Please transcribe the part of the text on Vietnam's economy between "Virtually all the" and "government think tank.", inclusive.

GIVEN TEXT:
------------------------

Authorities caution that the frothy market may slide after its vertiginous rise. "I'm worried about inexperienced investors who've never faced a situation where the market goes down," says Le Nhi Nang, deputy director of the Securities Trading Center.
Virtually all the stocks are in state-owned enterprises that have been partly privatized – or "equitized," as Vietnam calls it. Allocations of shares are typically distributed at a discount to company bosses and workers, then auctioned to an eager public and listed on the exchange.
Vietnam has said that it will maintain state dominance in strategic sectors such as oil, shipping, and telecommunications, a policy that, economists warn, could be a brake on future growth. Over the past decade, the share of national output of state-owned enterprises has fallen to 35 percent from 45 percent as the dynamic private sector expands, according to Tran Du Lich, president of the Institute for Economic Research, a city government think tank.
Observers say this trend may be irreversible, despite the rhetoric from Hanoi on controlling the "commanding heights" of its "socialist-oriented market economy." As in China, Vietnam's Communist neighbor, rising affluence has created its own momentum, and any clumsy intervention that damages the economy could backfire.
"The train has left the station. This leadership has committed to reform, and it's joined the WTO," says Intel's Mr. Phuc.
For all the buzz of stock millionaires and real-estate booms, Vietnam remains among the poorest countries in Asia, with per capita GDP of only $720. About three-quarters of the population lives in rural areas, and the United Nations estimates that one-third of children ages 1 to 5 are underweight.
Incomes in Ho Chi Minh City are about three times higher than the national average. The city's sizzling export-led economy daily absorbs an estimated 500 migrants, who arrive in search of work, usually in the informal sector. Poverty may lie cheek-by-jowl with wealth, but the sense of optimism and can-do dynamism is overwhelming.
"If you look forward at the next three to five years, it's a rosy picture," says Marijn van Tiggelen, chairman of Unilever Vietnam, a unit of the Anglo-Dutch consumer-goods giant. "I see stability in the economy and governance ... People are able to buy things they could never afford before."

------------------------

STORED RECORDS:
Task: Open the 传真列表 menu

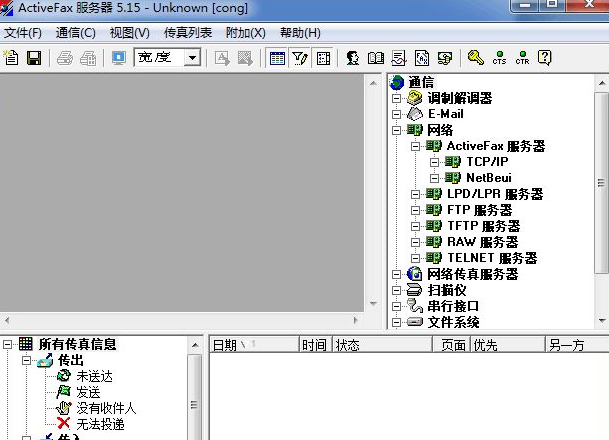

------------------------

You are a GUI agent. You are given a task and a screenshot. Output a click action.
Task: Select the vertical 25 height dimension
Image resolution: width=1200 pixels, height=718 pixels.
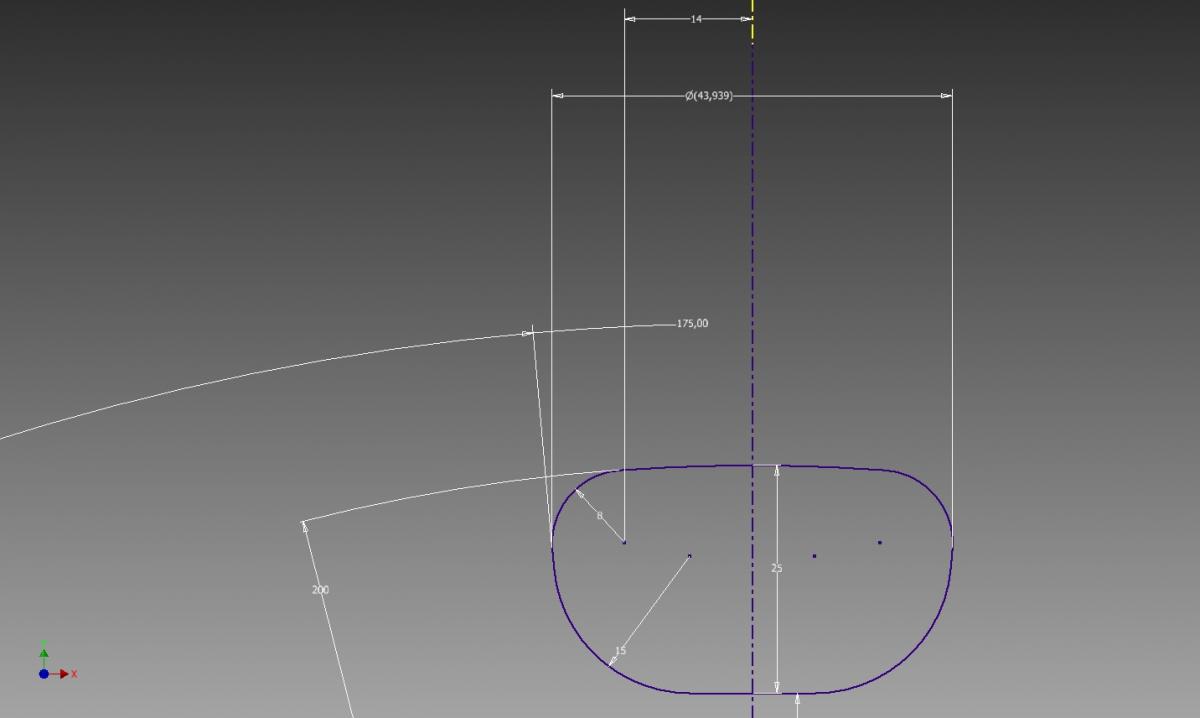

------------------------

RESULT BELOW:
Virtually all the stocks are in state-owned enterprises that have been partly privatized – or "equitized," as Vietnam calls it. Allocations of shares are typically distributed at a discount to company bosses and workers, then auctioned to an eager public and listed on the exchange.
Vietnam has said that it will maintain state dominance in strategic sectors such as oil, shipping, and telecommunications, a policy that, economists warn, could be a brake on future growth. Over the past decade, the share of national output of state-owned enterprises has fallen to 35 percent from 45 percent as the dynamic private sector expands, according to Tran Du Lich, president of the Institute for Economic Research, a city government think tank.